Godly parents teach their children to be street-smart and wise in the ways of the world. Along the way, children will spend more and more time away from home under the authority of others. Wise Christians learn to grant authority, even when the people in authority are rebellious and ungodly. This is a necessary bit of learning so that naive Christians do not sabotage their well-being by foolishly refusing to recognize the authority even of those that are rebellious and ungodly.  Wise Christians remember that God will be God, and the rebellious and ungodly will have to answer for their poor stewardship of God’s people and things! Occasionally, we all get a bit of schadenfreude, when bad authority gets its just rewards.

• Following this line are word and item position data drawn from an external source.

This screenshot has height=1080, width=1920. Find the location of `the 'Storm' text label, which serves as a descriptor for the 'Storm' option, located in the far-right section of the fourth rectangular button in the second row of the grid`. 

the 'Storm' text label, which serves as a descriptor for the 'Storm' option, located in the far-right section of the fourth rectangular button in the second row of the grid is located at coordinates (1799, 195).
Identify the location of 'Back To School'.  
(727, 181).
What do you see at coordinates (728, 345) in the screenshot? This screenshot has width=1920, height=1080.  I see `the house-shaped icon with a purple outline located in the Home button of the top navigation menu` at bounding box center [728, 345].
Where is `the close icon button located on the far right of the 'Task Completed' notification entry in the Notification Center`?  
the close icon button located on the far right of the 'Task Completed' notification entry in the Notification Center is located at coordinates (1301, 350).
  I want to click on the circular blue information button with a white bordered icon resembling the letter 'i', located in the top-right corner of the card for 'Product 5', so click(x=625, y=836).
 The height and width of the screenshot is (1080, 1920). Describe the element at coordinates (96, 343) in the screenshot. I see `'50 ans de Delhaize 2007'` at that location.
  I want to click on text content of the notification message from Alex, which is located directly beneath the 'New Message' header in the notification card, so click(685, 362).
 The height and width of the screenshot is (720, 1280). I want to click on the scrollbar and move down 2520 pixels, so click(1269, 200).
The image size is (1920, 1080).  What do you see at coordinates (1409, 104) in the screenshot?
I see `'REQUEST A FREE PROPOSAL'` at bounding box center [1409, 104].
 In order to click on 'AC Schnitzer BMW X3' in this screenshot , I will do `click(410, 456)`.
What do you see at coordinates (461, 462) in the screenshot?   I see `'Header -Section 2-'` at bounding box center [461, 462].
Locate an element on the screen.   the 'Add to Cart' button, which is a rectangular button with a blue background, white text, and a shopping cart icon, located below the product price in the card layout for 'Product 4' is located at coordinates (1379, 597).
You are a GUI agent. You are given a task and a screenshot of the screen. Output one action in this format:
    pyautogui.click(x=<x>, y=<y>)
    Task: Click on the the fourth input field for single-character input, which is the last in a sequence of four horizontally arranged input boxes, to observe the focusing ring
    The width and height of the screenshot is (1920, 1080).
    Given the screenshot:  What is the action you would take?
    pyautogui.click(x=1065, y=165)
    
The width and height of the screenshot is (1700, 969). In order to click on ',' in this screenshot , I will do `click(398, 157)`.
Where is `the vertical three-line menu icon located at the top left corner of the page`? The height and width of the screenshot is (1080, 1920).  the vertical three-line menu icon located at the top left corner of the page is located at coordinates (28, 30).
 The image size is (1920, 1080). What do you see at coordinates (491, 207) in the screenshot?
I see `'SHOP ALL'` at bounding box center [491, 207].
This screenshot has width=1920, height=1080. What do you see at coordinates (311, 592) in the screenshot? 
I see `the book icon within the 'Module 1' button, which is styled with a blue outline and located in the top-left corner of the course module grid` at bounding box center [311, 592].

Elsewhere Luther reminds us that this is the only commandment with a promise attached (that you may live long in the land). The history of Israel is, as with the history of the Church, a history of rebellion. Because Israel failed to honor godly parents and authorities, they rebelled against God and lost the land (the Assyrian dismantling of the northern kingdom of Israel and the Babylonian destruction of Jerusalem and ensuing exile). By not heeding Moses’ final sermon in Deuteronomy, the Israelites did not keep the covenant God graciously made with them at Sinai (Horeb). In the words of the old rock-n-roll song, they had fun, fun, fun til Daddy took the T-bird away.  God owned the land, and He took it away.

It should be noted that Jesus’ parable of the wicked vineyard tenants makes the same point. If Christians persist in rebellion, God will take what is His own and give it to those who will be faithful. This is a warning that too many bishops, pastors, professors, parents, and other Christians are presently failing to heed. Rebellion against God’s good and gracious will clearly expressed in Scripture will result in the loss of authority, churches, and life itself. Again, James warns that not many should aspire to be Christian teachers for they will be judged more severely. Caveat emptor!

God wants us to obey godly parents and authorities, because they are His servants who shape and mold present and future generations to do His good and gracious will. Godly parents and godly authorities are gifts to be treasured. Through their faithful witness and modeling, we learn who and Whose we are as children of God!